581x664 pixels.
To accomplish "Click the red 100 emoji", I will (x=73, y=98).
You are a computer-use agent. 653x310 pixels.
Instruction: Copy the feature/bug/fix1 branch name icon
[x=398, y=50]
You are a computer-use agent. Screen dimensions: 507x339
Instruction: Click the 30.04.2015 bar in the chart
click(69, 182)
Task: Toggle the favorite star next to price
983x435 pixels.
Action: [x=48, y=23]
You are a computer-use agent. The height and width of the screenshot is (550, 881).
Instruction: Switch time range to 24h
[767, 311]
•••••
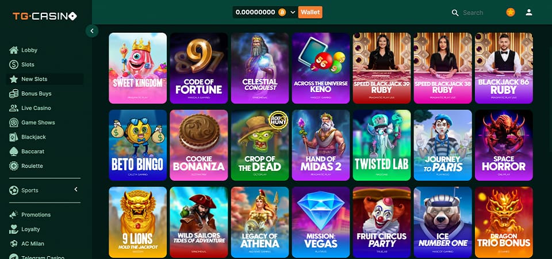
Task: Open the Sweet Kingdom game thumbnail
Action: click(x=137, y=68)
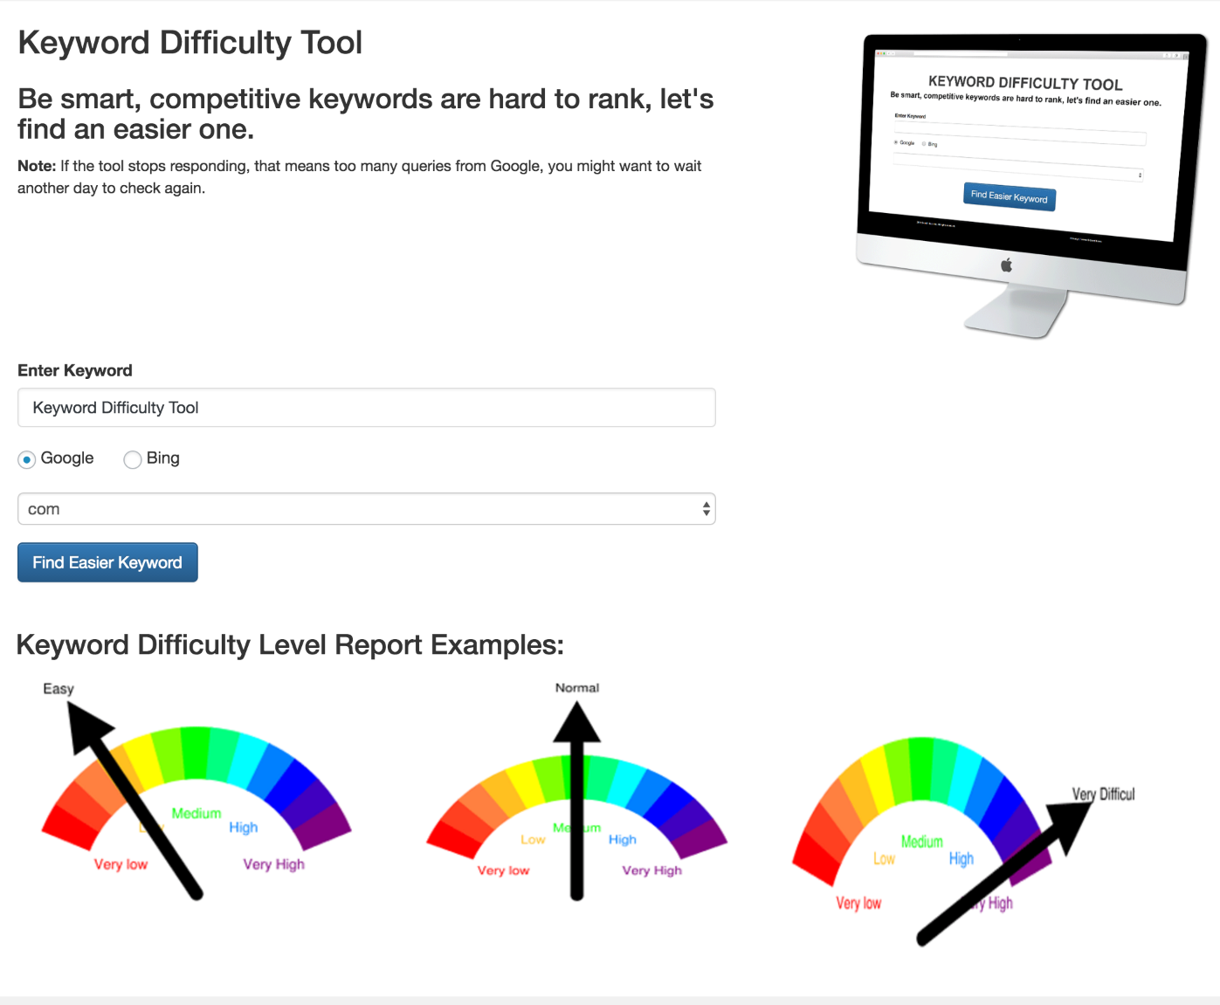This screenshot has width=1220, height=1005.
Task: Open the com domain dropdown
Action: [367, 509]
•••••
- Work task: The answer should consist of every line above in which "computer" appears.

- Response to this exercise:
You are a computer-use agent. 653x310 pixels.
You are a computer-use agent. Screen dimensions: 507x339
You are a computer-use agent. The height and width of the screenshot is (550, 881).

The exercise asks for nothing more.